● PARTS OF THE EXERCISE:
(1) Echo the forum thread below from "It works on" up to and including "in the docs.".
(2) Answer these questions using the forum thread below:
(a) What does corporategoth state is his primary development background?
(b) In what language is Z2M written, according to corporategoth?
(c) What does the first doc, the gateway protocol, describe?

As for the startup, I'll look if there are any improvements to be made in the number of calls to the NCP, that should help network-wise. There is also room for improvement as far as caching static or near-static values, that would avoid quite a few NCP calls. I'm currently looking into writing a lot more tests for the whole stack though; many changes, many potential mistakes... 😉

Nerivec commented 9 months ago

@corporategoth I believe I read somewhere, your background was C/C++, if you want to take a look at the SDK logic, to see if you spot features that'd improve Z2M's handling... here is the link, if you didn't have it already https://github.com/SiliconLabs/gecko_sdk I'm always up for a bit of brainstorming.

It works on callbacks, so the logic is a bit of a pain to follow (though my background's not C, so I'm probably far slower than you would). And it is split in multiple parts that interact with each other based on activated plugins/device type... which doesn't really help keep code paths separate...

If you need some bedtime reading material...

corporategoth commented 9 months ago

@Nerivec I am primarily a C/C++ developer, this is true. But I know nothing of what you are sending to/from the device, how the device works, or are trying to achieve / what shortfalls there are. The documentation you linked seems quite comprehensive though. As Z2M is in typescript, unless you're having trouble deciphering the docs, C/C++ coding ability won't help you. Reading the actual source is not useful, since what you really want to do is implement the specifications outlined in the docs.

The first doc, the gateway protocol seems fairly straightforward, it describes a wire protocol, which is not language specific. I assume this is already implemented in the EZSP implementation in Z2M.

The second doc, the reference guide, while giving information using C types, should also be fairly straightforward. Since Z2M is not written in C/C++, you can't use it directly, but it seems to just be listing the basic field names, types and order of the 'data' components referenced in the wire protocol. For Z2M purposes though, this should be fairly easy to interpret, since every field is resolving essentially down to a uint8_t (unsigned 8-bit integer), uint16_t (unsigned16-bit integer, etc). I can interpret this document pretty easily, as it's broken down into sections:

  1. The configuration items that are mutable in the device itself, what their minimum/maximum values are and what they're for.

● DATASET EXTRACT:
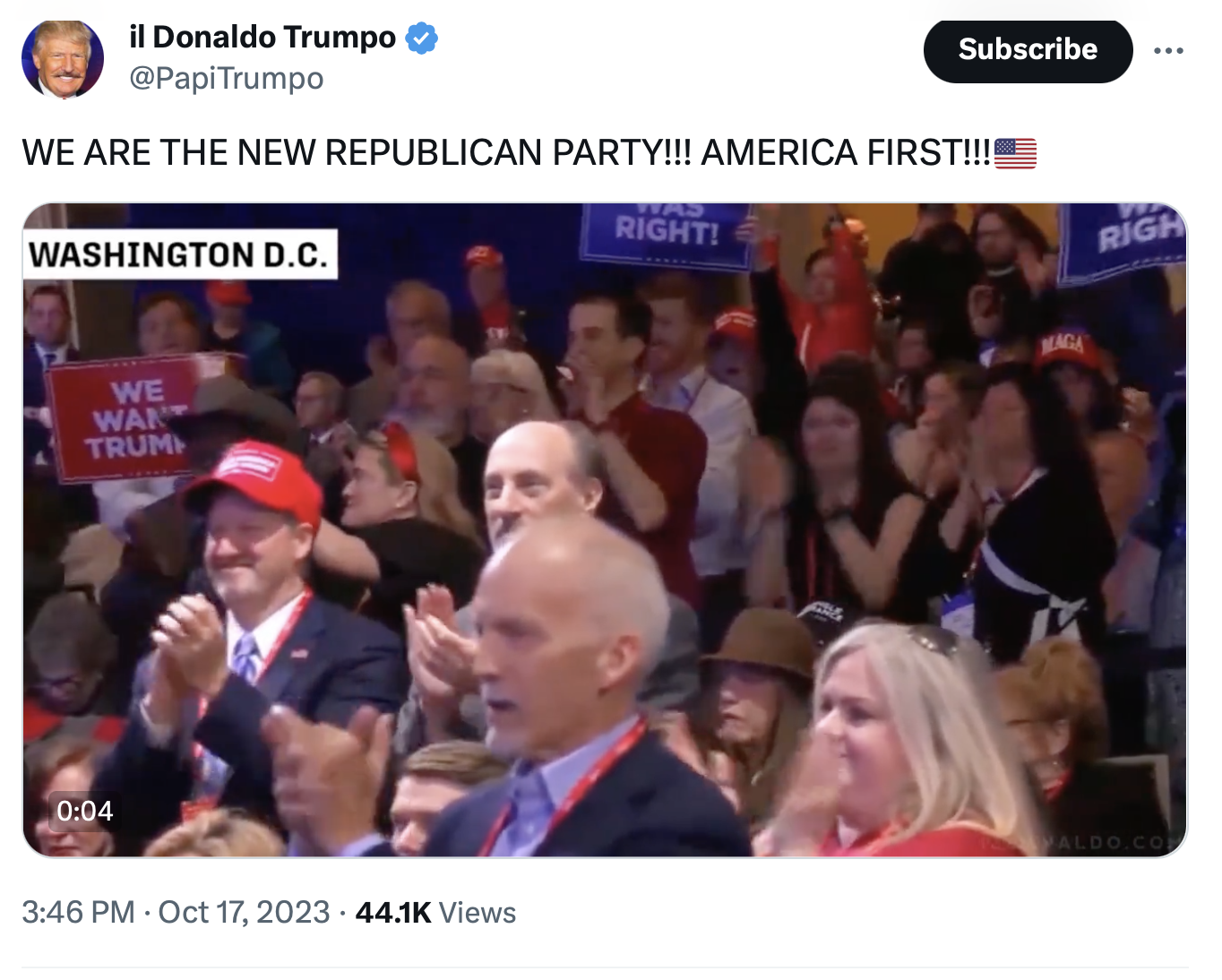Click the tweet text about the Republican Party
The image size is (1222, 980).
[x=506, y=153]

● EXPECTED RESPONSES:
(1)
It works on callbacks, so the logic is a bit of a pain to follow (though my background's not C, so I'm probably far slower than you would). And it is split in multiple parts that interact with each other based on activated plugins/device type... which doesn't really help keep code paths separate...

If you need some bedtime reading material...

corporategoth commented 9 months ago

@Nerivec I am primarily a C/C++ developer, this is true. But I know nothing of what you are sending to/from the device, how the device works, or are trying to achieve / what shortfalls there are. The documentation you linked seems quite comprehensive though. As Z2M is in typescript, unless you're having trouble deciphering the docs, C/C++ coding ability won't help you. Reading the actual source is not useful, since what you really want to do is implement the specifications outlined in the docs.

(2)
(a) C/C++.
(b) TypeScript.
(c) A wire protocol, which is not language specific.